__Work order__
The stretch wanted below opens at the line containing "Task: Insert a bulleted list in editor" and closes at the line containing "is (533, 845).". Please return it exactly, with no other lines.

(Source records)

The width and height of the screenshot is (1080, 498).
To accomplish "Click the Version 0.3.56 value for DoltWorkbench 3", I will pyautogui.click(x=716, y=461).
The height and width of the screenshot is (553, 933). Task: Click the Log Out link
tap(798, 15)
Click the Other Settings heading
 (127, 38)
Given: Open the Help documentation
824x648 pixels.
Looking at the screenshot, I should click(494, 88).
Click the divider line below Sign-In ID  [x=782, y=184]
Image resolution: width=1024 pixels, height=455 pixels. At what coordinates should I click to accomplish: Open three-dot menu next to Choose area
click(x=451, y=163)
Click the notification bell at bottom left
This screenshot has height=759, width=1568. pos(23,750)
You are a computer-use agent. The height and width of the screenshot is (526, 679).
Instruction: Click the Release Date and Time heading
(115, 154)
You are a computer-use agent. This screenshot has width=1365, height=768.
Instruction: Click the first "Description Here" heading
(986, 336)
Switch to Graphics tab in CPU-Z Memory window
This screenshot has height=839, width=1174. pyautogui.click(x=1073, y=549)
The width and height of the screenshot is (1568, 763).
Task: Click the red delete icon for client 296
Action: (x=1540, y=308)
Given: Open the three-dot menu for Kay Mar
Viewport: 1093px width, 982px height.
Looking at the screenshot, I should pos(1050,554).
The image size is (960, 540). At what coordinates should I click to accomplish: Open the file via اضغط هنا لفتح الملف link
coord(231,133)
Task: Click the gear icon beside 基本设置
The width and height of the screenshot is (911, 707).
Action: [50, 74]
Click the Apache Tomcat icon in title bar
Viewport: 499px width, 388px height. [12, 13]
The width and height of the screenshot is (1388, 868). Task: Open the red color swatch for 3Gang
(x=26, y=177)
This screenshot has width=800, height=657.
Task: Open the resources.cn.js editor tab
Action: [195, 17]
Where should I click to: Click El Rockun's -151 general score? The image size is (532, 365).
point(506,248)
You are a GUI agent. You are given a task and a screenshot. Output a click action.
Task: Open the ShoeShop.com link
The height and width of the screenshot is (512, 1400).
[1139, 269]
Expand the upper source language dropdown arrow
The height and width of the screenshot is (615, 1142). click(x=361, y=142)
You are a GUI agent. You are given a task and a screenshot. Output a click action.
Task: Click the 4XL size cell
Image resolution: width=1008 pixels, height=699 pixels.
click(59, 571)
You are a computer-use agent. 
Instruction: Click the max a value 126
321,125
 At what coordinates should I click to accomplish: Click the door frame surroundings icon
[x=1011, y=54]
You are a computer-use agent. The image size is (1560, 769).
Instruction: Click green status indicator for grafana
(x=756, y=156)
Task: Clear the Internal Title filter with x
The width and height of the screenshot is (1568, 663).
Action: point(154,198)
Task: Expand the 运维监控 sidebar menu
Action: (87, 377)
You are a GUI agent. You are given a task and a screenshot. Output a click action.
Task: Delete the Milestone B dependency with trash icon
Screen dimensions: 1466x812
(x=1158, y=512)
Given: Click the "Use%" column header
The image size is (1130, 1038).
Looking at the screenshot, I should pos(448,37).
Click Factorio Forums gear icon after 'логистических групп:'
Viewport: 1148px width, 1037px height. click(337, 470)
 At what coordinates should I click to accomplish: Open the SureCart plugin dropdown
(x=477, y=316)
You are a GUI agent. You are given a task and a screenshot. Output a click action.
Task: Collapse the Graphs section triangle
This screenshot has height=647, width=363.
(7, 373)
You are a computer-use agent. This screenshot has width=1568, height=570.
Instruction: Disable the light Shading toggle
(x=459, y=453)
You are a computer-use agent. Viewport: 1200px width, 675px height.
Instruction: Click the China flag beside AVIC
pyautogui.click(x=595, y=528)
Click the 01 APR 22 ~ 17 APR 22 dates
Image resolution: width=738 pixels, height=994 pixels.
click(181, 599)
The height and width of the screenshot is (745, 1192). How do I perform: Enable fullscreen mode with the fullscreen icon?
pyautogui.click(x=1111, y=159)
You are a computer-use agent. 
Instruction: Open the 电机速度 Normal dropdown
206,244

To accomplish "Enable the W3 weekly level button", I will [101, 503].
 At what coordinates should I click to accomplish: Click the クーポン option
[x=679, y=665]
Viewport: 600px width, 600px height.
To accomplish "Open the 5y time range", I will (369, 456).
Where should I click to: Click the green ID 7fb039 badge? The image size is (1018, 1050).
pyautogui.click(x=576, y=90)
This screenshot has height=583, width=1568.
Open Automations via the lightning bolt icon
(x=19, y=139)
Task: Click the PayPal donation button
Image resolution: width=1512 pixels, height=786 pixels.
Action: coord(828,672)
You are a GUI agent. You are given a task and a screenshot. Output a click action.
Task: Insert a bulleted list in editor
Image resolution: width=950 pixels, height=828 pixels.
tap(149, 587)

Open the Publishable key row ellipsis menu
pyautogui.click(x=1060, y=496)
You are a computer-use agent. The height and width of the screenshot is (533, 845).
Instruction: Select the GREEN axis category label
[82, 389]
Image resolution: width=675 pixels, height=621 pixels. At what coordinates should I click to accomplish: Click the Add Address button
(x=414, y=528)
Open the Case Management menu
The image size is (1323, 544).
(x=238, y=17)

__Exercise response__
Task: Insert a bulleted list in editor
Image resolution: width=950 pixels, height=828 pixels.
tap(149, 587)

Open the Publishable key row ellipsis menu
pyautogui.click(x=1060, y=496)
You are a computer-use agent. The height and width of the screenshot is (533, 845).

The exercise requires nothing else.